Your goal =
Find the word "Route" in the records and copy every line where it occurs.
****
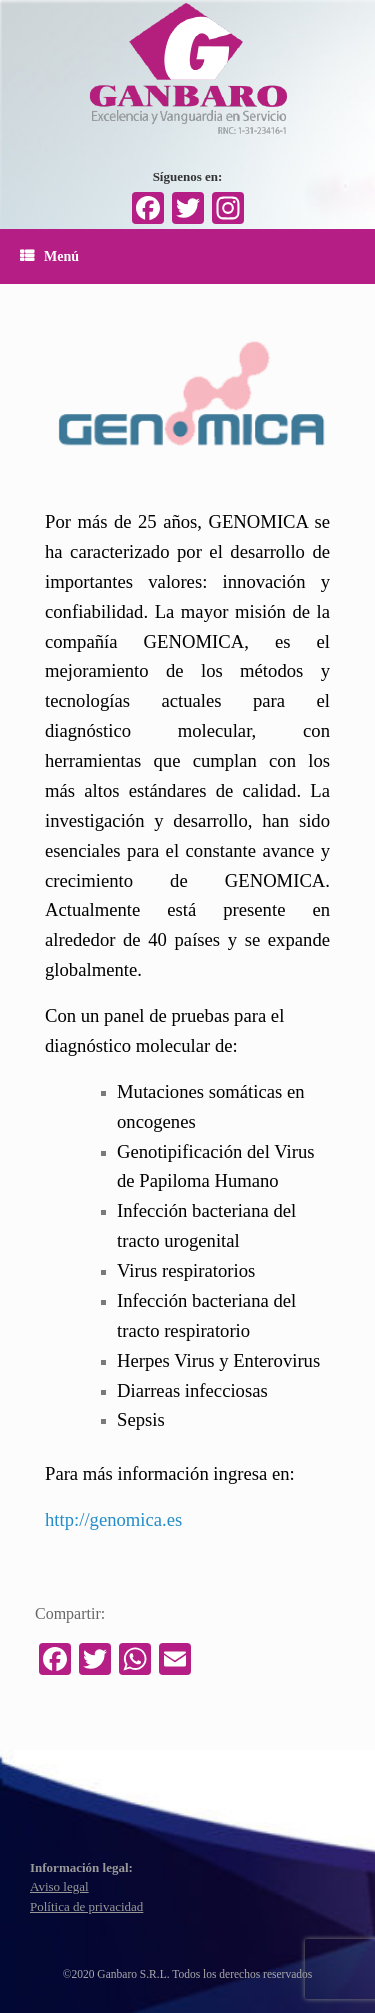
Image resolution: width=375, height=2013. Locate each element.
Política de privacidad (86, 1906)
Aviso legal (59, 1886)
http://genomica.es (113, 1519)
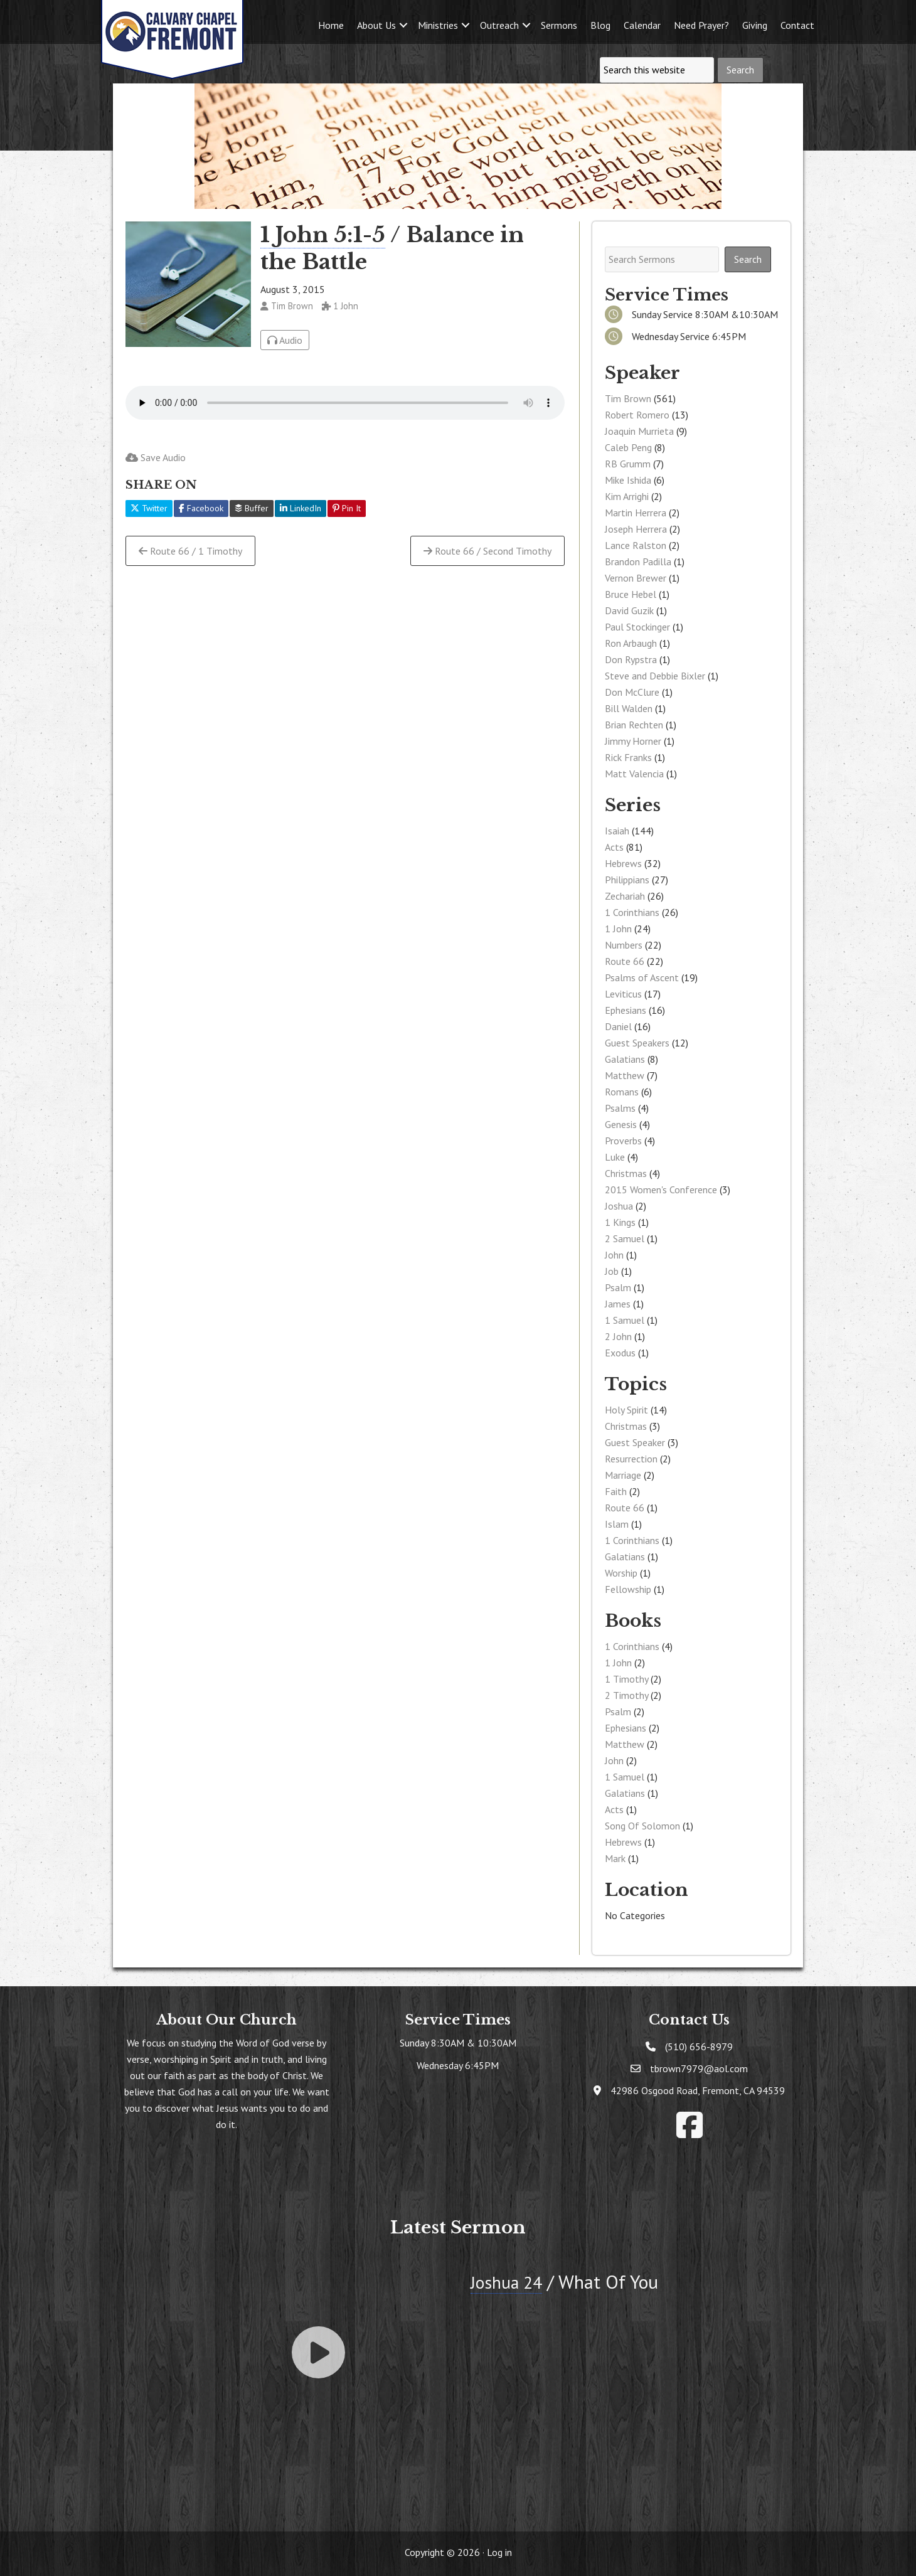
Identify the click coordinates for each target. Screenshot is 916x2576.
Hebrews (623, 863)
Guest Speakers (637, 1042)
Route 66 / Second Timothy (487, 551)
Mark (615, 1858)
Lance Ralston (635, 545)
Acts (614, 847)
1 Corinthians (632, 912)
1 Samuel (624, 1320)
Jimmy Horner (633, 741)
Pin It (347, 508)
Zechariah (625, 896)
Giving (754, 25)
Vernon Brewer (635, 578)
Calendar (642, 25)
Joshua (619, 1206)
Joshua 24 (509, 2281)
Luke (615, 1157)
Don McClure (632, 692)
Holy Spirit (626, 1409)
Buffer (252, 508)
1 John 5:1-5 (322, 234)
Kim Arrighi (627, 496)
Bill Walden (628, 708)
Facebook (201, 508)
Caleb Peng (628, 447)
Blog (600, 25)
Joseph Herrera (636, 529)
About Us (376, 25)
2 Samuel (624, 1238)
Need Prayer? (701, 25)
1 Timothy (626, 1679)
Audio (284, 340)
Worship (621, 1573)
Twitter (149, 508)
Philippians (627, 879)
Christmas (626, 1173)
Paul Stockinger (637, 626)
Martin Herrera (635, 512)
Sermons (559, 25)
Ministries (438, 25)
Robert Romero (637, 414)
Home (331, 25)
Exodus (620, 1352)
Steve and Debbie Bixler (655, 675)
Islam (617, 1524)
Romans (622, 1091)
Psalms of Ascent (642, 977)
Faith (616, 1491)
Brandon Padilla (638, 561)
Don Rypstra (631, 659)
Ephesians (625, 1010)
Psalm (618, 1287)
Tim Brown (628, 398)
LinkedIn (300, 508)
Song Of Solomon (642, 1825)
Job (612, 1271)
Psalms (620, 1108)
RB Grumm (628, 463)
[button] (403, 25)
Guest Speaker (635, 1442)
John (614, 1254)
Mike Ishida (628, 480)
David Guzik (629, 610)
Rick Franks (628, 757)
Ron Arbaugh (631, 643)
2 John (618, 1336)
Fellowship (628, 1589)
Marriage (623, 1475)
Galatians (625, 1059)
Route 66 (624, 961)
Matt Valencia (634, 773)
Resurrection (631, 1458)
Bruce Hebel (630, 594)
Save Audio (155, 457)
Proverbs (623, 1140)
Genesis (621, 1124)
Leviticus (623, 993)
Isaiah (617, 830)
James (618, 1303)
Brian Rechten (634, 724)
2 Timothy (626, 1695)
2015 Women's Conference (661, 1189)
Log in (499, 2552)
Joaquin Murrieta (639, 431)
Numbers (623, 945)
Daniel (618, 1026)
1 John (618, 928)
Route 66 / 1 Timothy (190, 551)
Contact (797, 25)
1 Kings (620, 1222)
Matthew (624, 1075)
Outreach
****
Reply to the task =
Route 66 / Second Timothy (487, 551)
Route 66 (624, 961)
Route 66 / 1 Timothy (190, 551)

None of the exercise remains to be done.